Une intercommunale devenue machine de guerre

L’Intercommunale du Brabant wallon ne cesse d’élargir son champ d’action et sa sphère d’influence. Au point de devenir l’un des acteurs les plus puissants de la province. Où sa croissance s’arrêtera-t-elle ? Et, à terme, quelle(s) institution(s) avalera-t-elle ?

« Les communes du Brabant wallon ne peuvent plus se passer de l’IBW. Même André Antoine, l’un de ses plus vifs opposants, l’a compris.  » L’aveu sort de la bouche d’un bourgmestre libéral brabançon. Il résonne comme un constat implacable de la montée en puissance et de la force de frappe que dégage aujourd’hui l’Intercommunale du Brabant wallon.

Active depuis 1966 dans les secteurs du développement économique, de l’assainissement des eaux usées et de la gestion des déchets, elle ne cesse d’élargir son champ d’action. Piscine, lutte contre les inondations, commissariat de police, centre de tir, promotion immobilière, caserne de pompiers, étude du tracé du contournement nord de Wavre, gestion du site du Lion de Waterloo : autant de dossiers évoqués ou lancés ces derniers mois qui témoignent de sa diversité nouvelle et de son caractère incontournable.

 » Nous ne faisons que répondre aux demandes des communes qui sont nos actionnaires, tempère Baudouin le Hardy de Beaulieu, directeur de l’IBW. Nos ingénieurs sont forts sollicités en raison de leur expertise. Nous n’avons pas de limite d’action. L’objectif est de répondre aux communes de la manière la plus efficiente.  »

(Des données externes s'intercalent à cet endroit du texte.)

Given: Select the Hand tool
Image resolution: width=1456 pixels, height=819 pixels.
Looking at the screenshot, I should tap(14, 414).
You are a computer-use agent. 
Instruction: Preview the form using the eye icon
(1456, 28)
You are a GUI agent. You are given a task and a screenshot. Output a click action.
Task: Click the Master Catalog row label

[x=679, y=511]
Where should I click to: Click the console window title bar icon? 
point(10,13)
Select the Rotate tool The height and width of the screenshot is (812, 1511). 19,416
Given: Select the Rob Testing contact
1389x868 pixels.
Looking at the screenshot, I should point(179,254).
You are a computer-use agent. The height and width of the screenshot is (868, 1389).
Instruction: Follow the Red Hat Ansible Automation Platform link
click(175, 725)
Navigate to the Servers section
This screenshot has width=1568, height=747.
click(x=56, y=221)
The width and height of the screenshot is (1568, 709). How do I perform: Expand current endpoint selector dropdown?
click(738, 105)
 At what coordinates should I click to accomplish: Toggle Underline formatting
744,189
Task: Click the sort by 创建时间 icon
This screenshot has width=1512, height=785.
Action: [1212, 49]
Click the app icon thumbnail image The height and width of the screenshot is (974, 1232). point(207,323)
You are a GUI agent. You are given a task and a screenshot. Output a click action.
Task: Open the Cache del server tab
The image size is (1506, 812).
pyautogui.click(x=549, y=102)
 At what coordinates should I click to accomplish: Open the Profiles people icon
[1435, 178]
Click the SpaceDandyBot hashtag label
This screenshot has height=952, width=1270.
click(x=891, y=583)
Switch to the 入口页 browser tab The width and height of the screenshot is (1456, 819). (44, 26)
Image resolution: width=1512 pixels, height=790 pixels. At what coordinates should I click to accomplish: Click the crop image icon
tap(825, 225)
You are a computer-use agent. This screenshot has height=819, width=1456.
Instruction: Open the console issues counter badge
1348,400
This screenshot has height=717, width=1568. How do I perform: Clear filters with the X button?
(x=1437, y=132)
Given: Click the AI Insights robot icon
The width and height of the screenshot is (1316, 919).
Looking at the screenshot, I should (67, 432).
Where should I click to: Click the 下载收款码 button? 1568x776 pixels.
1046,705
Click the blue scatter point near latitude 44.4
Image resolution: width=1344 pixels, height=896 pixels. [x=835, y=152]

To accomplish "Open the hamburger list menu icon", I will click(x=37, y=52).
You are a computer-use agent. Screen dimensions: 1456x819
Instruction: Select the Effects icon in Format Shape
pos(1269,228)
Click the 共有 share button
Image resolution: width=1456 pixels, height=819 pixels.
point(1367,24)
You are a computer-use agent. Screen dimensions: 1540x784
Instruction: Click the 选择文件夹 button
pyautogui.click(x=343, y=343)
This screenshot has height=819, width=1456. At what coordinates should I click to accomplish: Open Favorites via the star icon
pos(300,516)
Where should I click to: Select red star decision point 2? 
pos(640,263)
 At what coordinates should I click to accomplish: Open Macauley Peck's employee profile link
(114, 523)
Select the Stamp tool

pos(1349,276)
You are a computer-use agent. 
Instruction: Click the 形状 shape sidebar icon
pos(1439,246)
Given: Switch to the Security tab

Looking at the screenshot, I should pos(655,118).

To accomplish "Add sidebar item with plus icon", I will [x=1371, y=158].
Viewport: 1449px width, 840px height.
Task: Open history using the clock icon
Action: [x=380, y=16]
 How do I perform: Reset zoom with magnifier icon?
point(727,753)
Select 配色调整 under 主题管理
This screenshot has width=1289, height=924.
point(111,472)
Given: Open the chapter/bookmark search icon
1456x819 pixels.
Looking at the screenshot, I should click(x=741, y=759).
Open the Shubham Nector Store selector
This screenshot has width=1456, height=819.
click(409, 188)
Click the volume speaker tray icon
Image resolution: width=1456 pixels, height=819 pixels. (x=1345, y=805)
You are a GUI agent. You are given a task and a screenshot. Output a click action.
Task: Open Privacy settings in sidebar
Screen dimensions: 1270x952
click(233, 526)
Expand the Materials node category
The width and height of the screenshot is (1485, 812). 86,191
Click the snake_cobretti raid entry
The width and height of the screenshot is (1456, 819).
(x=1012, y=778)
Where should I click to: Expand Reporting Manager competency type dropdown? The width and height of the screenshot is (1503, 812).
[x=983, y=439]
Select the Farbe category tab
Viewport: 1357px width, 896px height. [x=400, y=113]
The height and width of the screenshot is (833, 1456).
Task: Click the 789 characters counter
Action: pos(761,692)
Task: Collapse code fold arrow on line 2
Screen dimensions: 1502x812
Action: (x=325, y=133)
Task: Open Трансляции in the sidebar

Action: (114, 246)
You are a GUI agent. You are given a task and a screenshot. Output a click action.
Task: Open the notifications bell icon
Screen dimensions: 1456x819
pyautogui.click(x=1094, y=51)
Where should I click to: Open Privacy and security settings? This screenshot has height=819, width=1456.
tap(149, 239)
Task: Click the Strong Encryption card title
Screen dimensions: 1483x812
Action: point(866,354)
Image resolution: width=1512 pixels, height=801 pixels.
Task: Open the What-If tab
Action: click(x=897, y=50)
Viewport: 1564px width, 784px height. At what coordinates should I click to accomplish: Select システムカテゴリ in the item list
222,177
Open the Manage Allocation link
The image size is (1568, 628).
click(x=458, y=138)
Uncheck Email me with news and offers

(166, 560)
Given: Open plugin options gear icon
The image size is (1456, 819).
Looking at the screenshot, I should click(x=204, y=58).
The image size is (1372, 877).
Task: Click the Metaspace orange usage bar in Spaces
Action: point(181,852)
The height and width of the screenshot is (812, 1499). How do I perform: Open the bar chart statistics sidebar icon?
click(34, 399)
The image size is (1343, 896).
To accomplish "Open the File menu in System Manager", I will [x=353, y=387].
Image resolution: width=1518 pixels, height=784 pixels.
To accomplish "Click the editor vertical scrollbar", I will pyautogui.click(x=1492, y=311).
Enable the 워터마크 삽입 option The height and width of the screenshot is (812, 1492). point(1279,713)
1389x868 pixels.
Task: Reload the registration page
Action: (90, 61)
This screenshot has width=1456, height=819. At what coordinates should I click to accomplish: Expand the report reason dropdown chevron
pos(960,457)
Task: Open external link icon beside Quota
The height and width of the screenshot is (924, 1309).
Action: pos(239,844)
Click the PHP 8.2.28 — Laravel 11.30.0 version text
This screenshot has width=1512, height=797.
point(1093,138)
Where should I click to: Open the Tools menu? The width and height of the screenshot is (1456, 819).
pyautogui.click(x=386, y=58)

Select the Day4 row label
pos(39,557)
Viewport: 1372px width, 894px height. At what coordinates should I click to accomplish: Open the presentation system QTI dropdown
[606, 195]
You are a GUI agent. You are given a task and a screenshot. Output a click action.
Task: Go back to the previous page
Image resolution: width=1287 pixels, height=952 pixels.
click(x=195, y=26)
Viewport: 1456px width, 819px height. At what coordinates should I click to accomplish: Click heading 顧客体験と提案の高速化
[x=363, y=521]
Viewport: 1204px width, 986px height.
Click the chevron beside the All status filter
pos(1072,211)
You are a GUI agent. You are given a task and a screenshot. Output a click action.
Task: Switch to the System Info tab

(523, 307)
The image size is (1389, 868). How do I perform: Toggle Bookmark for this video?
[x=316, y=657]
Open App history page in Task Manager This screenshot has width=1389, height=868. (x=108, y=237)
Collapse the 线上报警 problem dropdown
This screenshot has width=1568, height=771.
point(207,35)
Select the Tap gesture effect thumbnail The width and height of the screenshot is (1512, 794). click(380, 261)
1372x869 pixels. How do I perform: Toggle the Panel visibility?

Une chose est sûre : l’efficacité de cet outil qui emploie 270 personnes est saluée par tous, toutes tendances politiques confondues. Pas un mandataire, même en off, ne critique la qualité de son action. Sauf quand l’IBW a tendance à sortir des clous pour se muer en organe politique.  » L’élargissement du comité exécutif de 6 à 11 vice-présidents au lendemain des élections communales en 2012 pour satisfaire quelques libéraux déçus me reste toujours en travers de la gorge, concède André Antoine (CDH). De même que le refus de l’IBW de soutenir le projet de centre sportif de haut niveau à Louvain-la-Neuve. Elle a agi, sur ce point, en organe politique. Tant qu’elle fournit des services aux communes – et qu’elle les traite sur un plan d’égalité, encore bien – et agit en tant qu’opérateur technique, d’accord. Mais si ce n’est pas le cas, des problèmes pourraient surgir. Elle n’a par exemple pas le monopole du développement économique…  »

Et de citer, pour appuyer ses dires, la création par des investisseurs privés du centre d’affaires Axis Park, à Mont-Saint-Guibert.  » Nous ne faisons pas de politique, ce n’est pas notre rôle, répond Baudouin le Hardy de Beaulieu. Sauf dans le cas de la création du crématorium de Court-Saint-Etienne. Mais c’était une nécessité pour le Brabant wallon. Et son succès nous a donné raison.  »

Un Etat dans l’Etat ?

L’IBW, une des trois intercommunales de la province (les deux autres sont actives dans le domaine social et la distribution d’eau), est devenue une machine de guerre. Difficile de s’y opposer sans craindre un retour de bâton, sous forme de mise au ban. En tant qu’interlocuteur privilégié, tout le monde fait appel à ses services. Parfois, pour tout et n’importe quoi d’ailleurs. Un Etat dans l’Etat, en Brabant wallon ?  » Il est évident que nous sommes influents et puissants, mais ce n’est pas à moi de le dire « , relève Baudouin le Hardy de Beaulieu.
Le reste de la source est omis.